WordPress htaccess Guide: Common Configurations for Security, Speed, and Control

Introduction

The .htaccess file is one of those files that WordPress site owners tend to either ignore completely or break something trying to edit. It sits in your root directory and controls how Apache serves your site. For WordPress specifically, it handles permalink rewriting, security rules, caching headers, and redirects. This wordpress htaccess guide covers the practical configurations you are most likely to need, with exact code examples and clear explanations of what each block does. Whether you are a site owner trying to lock things down or a developer looking for a reference, this guide gives you usable, tested snippets — not theory.

A WordPress htaccess file opened in a code editor showing rewrite rules and security directives in the root directory

What Is the .htaccess File and Why Does It Matter?

The name stands for “hypertext access,” but that tells you next to nothing. What matters is what it does. It is a per-directory configuration file for Apache web servers. When Apache serves a request for a directory, it checks for a .htaccess file in that directory and applies the rules it finds there.

For WordPress, the most critical job of .htaccess is URL rewriting.
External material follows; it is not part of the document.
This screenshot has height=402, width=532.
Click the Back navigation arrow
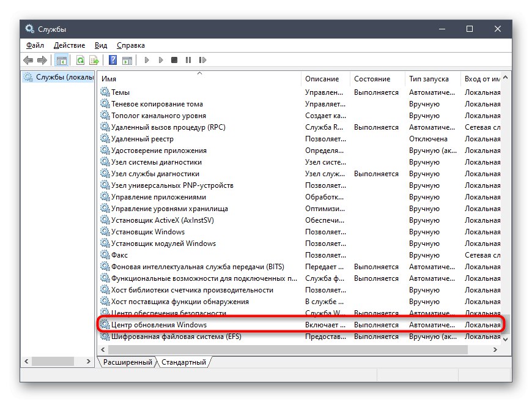point(28,60)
When you set your permalinks to something other than the default “plain,” WordPress writes a block of rewrite rules into .htaccess. Without those rules, your pretty URLs break, and visitors see 404 errors on every page except the homepage.

Beyond rewriting, .htaccess is used for:

  • Security restrictions (blocking access to sensitive files)
  • Redirects (301 and 302)
  • Browser caching (expires headers)
  • Compression (Gzip)
  • Blocking bad bots
  • Preventing hotlinking

The file lives in your WordPress root directory, which is usually the public_html folder or a subfolder depending on your installation. It is hidden by default because of the leading dot, so you may need to enable “show hidden files” in your FTP client to see it.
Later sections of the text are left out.